Afghani’s clandestine web of writers and religious leaders played an important role in consolidating British efforts to divide India on religious grounds. Indian “two-nation theory” was an offshoot of the “Pan-Islamic Movement”. This was effectively used by strategic planners in London and New Delhi for the division of India in 1947. The Muslim League party formed by the colonial administration was tasked with demanding a state out of India on religious grounds. The party was mainly composed of loyal Muslims, spies of the British administration in India and personalities whose families had been on the payroll of East India Company for many years.

In the changing political scenario where the Soviet Union emerged as the second superpower after Second World War, China and an independent India were eventually to be ruled by communists and nationalists; creating a client state was thought to be imperative for safeguarding British political, strategic and economic interests in the Middle East with its newly found vast oil reserves. The eventual creation of Pakistan was to establish a British base in the region after the withdrawal.

As the British authorities failed to muster enough support for the Muslim League party among the Muslims of India on its manifesto of division on religious grounds in elections held in 1937, they decided to impose the partition and to do it fast. After World War II, the British hurriedly put into action their well-chalked-out plan of dividing India and then quitting. The British Prime Minister Winston Churchill, in 1940, in Cairo, discussed the unfolding events regarding India with the famous British Indian protégé Sir Skindar Hayat.

During the meeting, Winston Churchill praised the loyalties of Indian Muslims towards the British Empire during the war by saying that the Indian Muslims had shown their loyalty; their help in this critical moment proved that they would be loyal after the independence of India. He declared that the British Government had decided to divide India and hand some of it to loyal Muslims. He emphasized that a government loyal to Britain in the Muslim part of divided India would help create a group of countries friendly to the British. Moreover, by leading the Muslim countries in the Middle East, the Muslim leaders in India loyal to the British would get the position of future leaders of Muslim states.

Meanwhile, the most valuable British asset among its Indian agents, Mr Muhammad Ali Jinnah, was asked to increase the campaign for the division of India. In this regard, officials of the India Office in London drafted a resolution to be passed during the 1940 Lahore convention of the Muslim League. Lord Zetland, the then secretary of state for India, discussed thoroughly and endorsed the resolution when Muslim League leader Choudhry Khaliquzaman met him in London to deliberate on the Lahore meeting of the Muslim League.
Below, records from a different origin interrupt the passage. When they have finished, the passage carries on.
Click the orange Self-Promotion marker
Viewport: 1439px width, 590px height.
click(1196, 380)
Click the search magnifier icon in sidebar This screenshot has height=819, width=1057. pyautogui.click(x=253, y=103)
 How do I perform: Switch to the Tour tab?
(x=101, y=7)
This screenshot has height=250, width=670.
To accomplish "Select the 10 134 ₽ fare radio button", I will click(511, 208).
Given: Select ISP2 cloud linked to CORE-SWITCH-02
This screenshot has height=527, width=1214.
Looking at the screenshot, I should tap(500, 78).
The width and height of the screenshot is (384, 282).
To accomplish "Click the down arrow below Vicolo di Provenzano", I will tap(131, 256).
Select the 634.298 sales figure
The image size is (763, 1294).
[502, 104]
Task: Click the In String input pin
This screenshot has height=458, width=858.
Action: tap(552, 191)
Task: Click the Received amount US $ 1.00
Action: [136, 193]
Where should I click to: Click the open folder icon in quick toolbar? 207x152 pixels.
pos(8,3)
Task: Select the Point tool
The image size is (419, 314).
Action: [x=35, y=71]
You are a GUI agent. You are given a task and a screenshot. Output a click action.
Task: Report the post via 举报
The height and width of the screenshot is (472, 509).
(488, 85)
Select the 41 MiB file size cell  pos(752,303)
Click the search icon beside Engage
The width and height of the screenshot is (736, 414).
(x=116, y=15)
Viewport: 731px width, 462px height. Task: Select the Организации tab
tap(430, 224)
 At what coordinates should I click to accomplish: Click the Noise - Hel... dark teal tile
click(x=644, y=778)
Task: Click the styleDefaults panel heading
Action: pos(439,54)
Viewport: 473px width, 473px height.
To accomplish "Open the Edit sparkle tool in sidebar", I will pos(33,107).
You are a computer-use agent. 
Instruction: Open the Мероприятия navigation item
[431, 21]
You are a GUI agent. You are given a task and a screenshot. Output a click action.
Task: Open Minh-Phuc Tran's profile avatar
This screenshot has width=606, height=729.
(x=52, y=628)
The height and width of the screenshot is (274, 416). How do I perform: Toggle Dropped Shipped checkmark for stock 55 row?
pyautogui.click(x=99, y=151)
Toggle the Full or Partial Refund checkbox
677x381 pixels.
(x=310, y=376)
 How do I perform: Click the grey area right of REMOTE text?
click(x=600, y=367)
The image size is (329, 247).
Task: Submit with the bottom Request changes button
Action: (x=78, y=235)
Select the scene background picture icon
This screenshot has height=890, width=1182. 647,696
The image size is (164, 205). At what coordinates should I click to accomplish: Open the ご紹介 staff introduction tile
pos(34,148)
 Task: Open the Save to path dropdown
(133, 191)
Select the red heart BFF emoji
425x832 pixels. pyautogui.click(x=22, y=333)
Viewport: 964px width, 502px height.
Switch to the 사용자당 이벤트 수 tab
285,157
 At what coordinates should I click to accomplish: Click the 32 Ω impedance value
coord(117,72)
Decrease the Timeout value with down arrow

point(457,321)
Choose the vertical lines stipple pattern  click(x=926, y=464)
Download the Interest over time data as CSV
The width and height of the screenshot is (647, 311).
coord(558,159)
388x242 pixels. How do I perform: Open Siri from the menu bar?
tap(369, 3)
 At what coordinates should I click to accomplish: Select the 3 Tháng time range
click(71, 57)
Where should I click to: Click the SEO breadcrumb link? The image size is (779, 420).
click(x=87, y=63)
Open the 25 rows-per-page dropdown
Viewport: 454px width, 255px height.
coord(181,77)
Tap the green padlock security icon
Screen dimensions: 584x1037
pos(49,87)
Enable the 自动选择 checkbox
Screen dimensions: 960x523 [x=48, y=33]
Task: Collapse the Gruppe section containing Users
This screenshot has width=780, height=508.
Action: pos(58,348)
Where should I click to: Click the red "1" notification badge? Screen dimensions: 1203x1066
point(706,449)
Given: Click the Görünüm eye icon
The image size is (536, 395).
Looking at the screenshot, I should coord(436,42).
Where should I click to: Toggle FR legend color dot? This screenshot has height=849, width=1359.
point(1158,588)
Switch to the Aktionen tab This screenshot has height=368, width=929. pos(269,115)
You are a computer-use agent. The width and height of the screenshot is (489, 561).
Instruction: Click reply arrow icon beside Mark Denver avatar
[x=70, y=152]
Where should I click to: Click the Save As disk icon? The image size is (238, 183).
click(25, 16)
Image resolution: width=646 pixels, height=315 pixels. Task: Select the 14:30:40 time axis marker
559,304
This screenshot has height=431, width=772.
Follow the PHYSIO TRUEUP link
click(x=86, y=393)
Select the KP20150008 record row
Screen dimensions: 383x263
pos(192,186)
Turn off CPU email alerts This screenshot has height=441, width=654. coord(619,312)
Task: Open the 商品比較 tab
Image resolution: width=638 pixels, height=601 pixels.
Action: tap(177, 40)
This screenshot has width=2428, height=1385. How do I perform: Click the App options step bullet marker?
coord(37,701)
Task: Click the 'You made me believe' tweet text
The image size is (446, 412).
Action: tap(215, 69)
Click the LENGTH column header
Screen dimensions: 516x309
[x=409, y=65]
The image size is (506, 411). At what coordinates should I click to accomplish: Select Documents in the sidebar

As a result, the resolution was passed, demanding the partition of India and creating a state for Muslims.

The British objectives in the creation of Pakistan were summarized in a memorandum to the Prime Minister by the military establishment of Great Britain as follows:

  1. We will obtain important strategic facilities [such as] the port of Karachiand air bases in North West India and the support of Muslim manpower.
  2. We should be able to ensure the continued independence and integrity [of] Afghanistan.
  3. We should increase our prestige, improve our position throughout the Muslim world, and demonstrate the advantages of links with the British Commonwealth through the assistance Pakistan would receive.
  4. Our links with Pakistanmight have a stabilizing effect on India since an attack by Hindustan on Pakistan would involve Hindustan in war, not with Pakistan alone, but [also] with the British Commonwealth.
  5. The position on the Frontier might well become more settled since relations between the tribes and Pakistanwould be easier than they could be with a united India.

Lord Mountbatten, the last Viceroy of India, in an unsigned memorandum, summarized the crux of the British view for the creation of Pakistan:

“The Indus Valley, western Punjab and Baluchistan[the northwest] are vital to any strategic plans for the defence of [the] all-important Muslim belt…the oil supplies of the Middle East. Therefore, if one looks upon this area as a strategic wall (against Soviet expansionism), the five most important bricks in the wall are: Turkey, Iran, Afghanistan and Pakistan.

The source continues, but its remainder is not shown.